SOHO (Small Office / Home Office) users face a special set of challenges securing their computers due to the lack of a trained IT staff to manage their systems. While you may have enabled Automatic Updates on your Windows computer, can you sleep tonight knowing that you are one step ahead of the bad guys?
Automatic Updates are a good start, but this service is far from comprehensive, even for Microsoft’s own products. You’ll need to visit the Office Update site to keep your MS Office products up to date, although we have seen some critical updates to Office products pushed via Automatic Updates recently.

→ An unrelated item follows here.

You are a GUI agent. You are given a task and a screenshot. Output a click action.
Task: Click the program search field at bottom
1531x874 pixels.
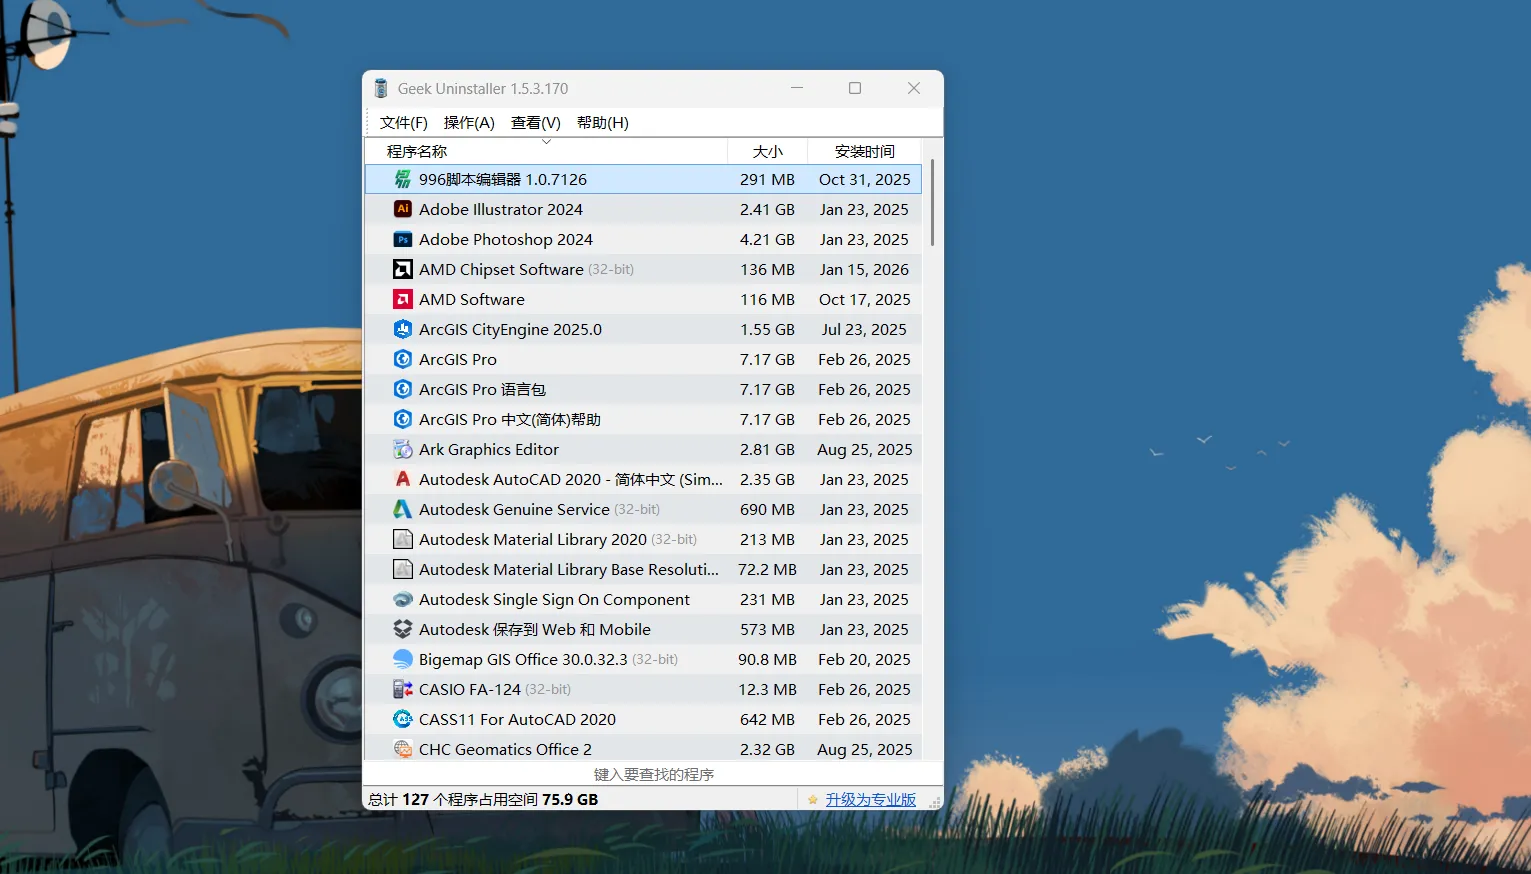[x=655, y=774]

Even with a visit to both sites your Microsoft products could be vulnerable. Take the GDI+ vulnerability as an example. This Microsoft defect has the potential to cause significant damage to Microsoft Windows computers via two simple vectors: viewing HTML email in a preview window with images not blocked and viewing JPEG attachments. Using Microsoft’s tools to mitigate this vulnerability left a number of systems we’ve examined recently only partially patched. SANS has made available a convenient tool to scan your computer (Windows 2000 and up) for vulnerable GDI+ code.
Recently Microsoft put up some pages with links to more patches that could be needed to fully protect you from the GDI+ vulnerability - albeit with a little detective work and elbow grease.
Third party applications present yet another set of challenges. Commonly installed software such as Adobe Reader, Real Player, Winamp, instant messaging applications, mail clients and web browsers have been reported to be vulnerable to a variety of exploits that could allow an attacker to take over your machine. Examine Firefox, a browser often suggested as a safer alternative to Internet Explorer.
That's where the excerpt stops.